Eyring, V. and Cionni, I and Arblaster, J and Sedlacek, J and Perlwitz, Judith and Young, Paul and Bekki, Slimane and Bergmann, D. and Cameron-Smith, Philip and Collins, William J. and Faluvegi, G. and Gottschaldt, K. -D. and Horowitz, L. W. and Kinnison, Doug and Lamarque, Jean-Francois and Marsh, D.R. and Saint-Martin, D. and Shindell, Drew T. and Sudo, K. and Szopa, Sophie and Watanabe, S (2013) Long-term changes in tropospheric and stratospheric ozone and associated climate impacts in CMIP5 simulations. Journal of Geophysical Research: Atmospheres, 118 (10). pp. 5029-5060. ISSN 0747-7309
Abstract
[1] Ozone changes and associated climate impacts in the Coupled Model Intercomparison Project Phase 5 (CMIP5) simulations are analyzed over the historical (1960–2005) and future (2006–2100) period under four Representative Concentration Pathways (RCP).

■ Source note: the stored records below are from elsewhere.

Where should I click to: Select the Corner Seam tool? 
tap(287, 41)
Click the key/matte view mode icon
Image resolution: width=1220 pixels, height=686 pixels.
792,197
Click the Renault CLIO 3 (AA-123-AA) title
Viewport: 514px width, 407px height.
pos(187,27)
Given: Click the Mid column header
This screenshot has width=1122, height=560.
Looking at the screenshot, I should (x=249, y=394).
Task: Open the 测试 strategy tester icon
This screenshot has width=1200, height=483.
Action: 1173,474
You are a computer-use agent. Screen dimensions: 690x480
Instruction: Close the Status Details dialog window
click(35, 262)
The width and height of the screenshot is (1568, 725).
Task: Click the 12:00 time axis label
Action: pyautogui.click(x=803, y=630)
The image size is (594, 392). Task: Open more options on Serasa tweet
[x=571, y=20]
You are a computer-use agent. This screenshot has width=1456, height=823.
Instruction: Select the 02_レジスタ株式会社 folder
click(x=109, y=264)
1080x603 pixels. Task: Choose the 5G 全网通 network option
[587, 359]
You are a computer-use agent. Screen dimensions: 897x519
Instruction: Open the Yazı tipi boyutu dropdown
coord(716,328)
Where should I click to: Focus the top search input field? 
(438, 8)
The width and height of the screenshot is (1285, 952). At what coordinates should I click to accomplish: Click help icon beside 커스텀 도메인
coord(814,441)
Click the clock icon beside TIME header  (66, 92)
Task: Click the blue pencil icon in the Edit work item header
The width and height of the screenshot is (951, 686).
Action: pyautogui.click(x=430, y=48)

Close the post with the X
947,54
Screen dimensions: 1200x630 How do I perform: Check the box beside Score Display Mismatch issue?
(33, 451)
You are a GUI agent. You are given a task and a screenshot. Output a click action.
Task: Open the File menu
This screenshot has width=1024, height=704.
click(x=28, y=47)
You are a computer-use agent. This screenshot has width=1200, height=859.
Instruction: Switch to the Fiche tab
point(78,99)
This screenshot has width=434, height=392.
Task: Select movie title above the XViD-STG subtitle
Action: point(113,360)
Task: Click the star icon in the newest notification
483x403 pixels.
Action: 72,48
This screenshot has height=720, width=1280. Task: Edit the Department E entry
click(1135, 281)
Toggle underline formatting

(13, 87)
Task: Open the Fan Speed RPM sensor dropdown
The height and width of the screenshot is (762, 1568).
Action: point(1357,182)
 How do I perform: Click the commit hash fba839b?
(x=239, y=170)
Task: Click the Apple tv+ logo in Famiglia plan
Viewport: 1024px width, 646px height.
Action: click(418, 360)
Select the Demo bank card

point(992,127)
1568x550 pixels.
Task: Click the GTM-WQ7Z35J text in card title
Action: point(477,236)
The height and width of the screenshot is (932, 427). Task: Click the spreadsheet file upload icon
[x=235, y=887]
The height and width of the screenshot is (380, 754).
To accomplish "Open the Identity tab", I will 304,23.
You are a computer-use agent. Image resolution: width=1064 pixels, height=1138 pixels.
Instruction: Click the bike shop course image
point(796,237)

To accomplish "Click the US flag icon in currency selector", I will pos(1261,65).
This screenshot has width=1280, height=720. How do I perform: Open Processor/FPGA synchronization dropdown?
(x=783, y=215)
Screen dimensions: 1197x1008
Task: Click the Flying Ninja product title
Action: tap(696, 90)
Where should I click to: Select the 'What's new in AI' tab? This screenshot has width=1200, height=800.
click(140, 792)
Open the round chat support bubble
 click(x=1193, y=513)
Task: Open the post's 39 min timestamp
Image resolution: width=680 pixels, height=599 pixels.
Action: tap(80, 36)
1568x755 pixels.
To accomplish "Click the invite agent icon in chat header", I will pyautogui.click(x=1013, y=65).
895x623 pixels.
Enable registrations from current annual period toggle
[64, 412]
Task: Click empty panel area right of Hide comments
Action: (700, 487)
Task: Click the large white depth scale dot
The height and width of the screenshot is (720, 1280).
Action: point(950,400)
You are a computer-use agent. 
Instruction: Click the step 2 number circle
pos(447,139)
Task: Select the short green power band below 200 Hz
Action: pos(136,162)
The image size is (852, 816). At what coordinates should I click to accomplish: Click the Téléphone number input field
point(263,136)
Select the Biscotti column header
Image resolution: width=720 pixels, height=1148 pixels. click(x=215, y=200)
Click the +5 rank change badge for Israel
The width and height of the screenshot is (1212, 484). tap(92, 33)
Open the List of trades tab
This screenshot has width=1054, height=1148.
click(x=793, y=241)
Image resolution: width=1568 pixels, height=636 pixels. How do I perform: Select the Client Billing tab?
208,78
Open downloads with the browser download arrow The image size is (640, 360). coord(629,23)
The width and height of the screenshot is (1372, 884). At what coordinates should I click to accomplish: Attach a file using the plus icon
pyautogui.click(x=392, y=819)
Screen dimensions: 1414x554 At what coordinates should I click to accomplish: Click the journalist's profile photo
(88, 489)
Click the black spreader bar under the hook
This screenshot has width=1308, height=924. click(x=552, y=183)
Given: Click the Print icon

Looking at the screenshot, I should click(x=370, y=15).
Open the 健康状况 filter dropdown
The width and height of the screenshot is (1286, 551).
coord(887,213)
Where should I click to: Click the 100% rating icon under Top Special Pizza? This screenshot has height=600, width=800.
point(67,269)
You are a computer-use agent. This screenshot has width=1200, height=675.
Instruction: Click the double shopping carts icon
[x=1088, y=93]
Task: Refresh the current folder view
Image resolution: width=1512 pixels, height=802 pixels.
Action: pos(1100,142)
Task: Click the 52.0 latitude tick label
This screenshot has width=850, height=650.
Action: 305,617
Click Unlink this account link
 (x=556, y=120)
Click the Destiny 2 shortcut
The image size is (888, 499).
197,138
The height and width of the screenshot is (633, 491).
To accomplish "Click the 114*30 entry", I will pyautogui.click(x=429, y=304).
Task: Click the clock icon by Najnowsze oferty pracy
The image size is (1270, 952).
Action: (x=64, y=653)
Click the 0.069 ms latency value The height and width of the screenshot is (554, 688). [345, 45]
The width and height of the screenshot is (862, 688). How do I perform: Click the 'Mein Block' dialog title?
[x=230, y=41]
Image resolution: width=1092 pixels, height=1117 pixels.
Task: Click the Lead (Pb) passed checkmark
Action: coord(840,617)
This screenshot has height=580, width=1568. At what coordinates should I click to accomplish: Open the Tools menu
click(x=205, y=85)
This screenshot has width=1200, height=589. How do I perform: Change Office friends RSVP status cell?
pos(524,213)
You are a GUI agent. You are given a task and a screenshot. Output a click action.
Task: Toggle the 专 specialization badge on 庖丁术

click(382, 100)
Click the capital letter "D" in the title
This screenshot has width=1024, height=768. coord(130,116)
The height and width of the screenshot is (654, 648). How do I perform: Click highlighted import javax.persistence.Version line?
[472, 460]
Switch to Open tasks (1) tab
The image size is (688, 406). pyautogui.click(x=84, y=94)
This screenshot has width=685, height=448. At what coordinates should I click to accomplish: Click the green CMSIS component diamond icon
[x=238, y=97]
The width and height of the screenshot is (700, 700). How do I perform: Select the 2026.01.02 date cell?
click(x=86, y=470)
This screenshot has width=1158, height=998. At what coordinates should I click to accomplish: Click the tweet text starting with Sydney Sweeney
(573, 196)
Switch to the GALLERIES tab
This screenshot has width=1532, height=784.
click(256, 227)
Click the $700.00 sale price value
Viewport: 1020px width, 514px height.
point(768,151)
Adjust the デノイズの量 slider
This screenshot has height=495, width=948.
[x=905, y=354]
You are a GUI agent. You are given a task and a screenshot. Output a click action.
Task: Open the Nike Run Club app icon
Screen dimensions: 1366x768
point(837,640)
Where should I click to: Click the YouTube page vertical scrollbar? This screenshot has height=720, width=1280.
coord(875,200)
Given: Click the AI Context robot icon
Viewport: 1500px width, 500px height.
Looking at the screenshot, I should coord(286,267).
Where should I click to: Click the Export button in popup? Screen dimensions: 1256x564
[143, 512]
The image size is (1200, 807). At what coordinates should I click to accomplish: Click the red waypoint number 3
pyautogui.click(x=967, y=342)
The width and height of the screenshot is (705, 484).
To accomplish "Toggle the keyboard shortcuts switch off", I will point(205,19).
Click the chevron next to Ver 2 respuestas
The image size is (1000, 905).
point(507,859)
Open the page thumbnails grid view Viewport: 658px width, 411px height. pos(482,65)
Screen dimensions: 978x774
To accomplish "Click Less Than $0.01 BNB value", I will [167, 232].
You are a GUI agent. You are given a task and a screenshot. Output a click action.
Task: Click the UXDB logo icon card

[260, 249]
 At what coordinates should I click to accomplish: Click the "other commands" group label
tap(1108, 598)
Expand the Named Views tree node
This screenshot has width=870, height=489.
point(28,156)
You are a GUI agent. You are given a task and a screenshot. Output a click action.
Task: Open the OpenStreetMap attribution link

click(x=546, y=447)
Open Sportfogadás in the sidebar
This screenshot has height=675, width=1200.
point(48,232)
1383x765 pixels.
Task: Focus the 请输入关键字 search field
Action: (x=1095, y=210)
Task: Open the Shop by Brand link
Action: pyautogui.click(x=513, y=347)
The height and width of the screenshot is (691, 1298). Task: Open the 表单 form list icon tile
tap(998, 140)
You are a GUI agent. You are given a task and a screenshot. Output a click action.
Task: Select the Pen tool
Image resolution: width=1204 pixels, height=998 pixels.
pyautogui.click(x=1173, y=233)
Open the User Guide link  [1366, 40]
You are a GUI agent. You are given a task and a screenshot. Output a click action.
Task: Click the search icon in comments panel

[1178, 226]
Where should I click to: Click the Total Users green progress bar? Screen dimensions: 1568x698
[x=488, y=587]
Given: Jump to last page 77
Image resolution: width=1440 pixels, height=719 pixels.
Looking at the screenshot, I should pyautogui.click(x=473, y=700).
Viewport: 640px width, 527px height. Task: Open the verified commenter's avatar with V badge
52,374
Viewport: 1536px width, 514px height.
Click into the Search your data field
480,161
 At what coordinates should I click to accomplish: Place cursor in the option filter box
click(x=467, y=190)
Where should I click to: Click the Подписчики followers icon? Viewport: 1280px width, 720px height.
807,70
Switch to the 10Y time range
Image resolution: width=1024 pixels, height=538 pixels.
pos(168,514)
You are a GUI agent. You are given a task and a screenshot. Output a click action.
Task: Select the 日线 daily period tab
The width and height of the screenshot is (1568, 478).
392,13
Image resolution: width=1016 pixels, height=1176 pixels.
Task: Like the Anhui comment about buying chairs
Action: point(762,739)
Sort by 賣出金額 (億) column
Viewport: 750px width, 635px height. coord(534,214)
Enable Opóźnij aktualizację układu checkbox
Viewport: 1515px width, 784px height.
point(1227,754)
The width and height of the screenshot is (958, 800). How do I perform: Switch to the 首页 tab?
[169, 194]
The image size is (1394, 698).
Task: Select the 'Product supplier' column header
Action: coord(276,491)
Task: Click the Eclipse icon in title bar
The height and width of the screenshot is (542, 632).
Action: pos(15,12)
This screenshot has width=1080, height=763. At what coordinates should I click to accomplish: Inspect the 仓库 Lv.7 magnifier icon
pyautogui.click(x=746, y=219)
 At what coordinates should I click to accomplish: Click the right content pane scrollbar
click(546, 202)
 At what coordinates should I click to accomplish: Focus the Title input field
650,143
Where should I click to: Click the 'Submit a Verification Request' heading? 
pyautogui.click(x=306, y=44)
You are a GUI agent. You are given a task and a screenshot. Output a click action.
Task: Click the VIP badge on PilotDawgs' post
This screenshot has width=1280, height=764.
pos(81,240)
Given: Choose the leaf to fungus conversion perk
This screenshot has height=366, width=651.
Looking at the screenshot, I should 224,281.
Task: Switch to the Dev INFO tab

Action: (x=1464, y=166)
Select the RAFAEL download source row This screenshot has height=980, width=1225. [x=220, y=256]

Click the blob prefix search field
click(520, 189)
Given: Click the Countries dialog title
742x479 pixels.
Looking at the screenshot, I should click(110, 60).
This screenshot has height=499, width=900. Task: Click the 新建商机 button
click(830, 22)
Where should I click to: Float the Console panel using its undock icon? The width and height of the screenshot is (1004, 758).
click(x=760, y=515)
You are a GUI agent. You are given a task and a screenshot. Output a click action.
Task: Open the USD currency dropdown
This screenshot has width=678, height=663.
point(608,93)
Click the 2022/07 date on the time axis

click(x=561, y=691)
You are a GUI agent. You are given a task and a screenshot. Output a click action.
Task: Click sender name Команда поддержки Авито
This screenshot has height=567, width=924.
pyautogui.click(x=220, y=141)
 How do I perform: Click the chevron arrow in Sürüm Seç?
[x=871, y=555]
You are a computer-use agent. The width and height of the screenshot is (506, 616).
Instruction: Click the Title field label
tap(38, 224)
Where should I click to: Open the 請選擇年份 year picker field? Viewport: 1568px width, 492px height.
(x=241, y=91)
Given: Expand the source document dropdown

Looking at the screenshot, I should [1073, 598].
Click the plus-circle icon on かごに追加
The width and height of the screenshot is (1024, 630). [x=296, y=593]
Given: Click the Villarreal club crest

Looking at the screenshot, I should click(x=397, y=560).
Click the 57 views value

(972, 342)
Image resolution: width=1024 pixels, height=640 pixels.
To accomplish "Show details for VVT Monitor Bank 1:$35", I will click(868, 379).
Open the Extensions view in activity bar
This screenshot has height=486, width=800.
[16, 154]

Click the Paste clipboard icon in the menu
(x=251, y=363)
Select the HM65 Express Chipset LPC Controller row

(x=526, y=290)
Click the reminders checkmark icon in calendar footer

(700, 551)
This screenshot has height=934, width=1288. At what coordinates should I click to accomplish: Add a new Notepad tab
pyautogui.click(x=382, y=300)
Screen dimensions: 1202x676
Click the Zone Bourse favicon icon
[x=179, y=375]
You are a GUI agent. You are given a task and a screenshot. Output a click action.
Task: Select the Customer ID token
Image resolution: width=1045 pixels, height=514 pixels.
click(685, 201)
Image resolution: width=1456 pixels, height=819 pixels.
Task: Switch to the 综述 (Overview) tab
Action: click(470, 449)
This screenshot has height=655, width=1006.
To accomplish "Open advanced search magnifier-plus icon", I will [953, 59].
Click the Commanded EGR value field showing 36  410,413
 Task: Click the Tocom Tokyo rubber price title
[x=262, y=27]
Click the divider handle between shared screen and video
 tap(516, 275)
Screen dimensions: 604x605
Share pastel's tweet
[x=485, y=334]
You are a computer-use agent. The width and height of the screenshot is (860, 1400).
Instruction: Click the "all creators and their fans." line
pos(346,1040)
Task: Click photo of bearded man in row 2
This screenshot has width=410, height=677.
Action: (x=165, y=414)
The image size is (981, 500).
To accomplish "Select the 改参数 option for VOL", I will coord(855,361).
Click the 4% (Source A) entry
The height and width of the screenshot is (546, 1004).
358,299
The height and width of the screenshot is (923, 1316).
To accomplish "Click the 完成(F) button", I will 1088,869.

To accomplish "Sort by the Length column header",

In contrast to CMIP3, where half of the models prescribed constant stratospheric ozone, CMIP5 models all consider past ozone depletion and future ozone recovery. Multimodel mean climatologies and long-term changes in total and tropospheric column ozone calculated from CMIP5 models with either interactive or prescribed ozone are in reasonable agreement with observations. However, some large deviations from observations exist for individual models with interactive chemistry, and these models are excluded in the projections. Stratospheric ozone projections forced with a single halogen, but four greenhouse gas (GHG) scenarios show largest differences in the northern midlatitudes and in the Arctic in spring (~20 and 40 Dobson units (DU) by 2100, respectively). By 2050, these differences are much smaller and negligible over Antarctica in austral spring. Differences in future tropospheric column ozone are mainly caused by differences in methane concentrations and stratospheric input, leading to ~10 DU increases compared to 2000 in RCP 8.5. Large variations in stratospheric ozone particularly in CMIP5 models with interactive chemistry drive correspondingly large variations in lower stratospheric temperature trends. The results also illustrate that future Southern Hemisphere summertime circulation changes are controlled by both the ozone recovery rate and the rate of GHG increases, emphasizing the importance of simulating and taking into account ozone forcings when examining future climate projections.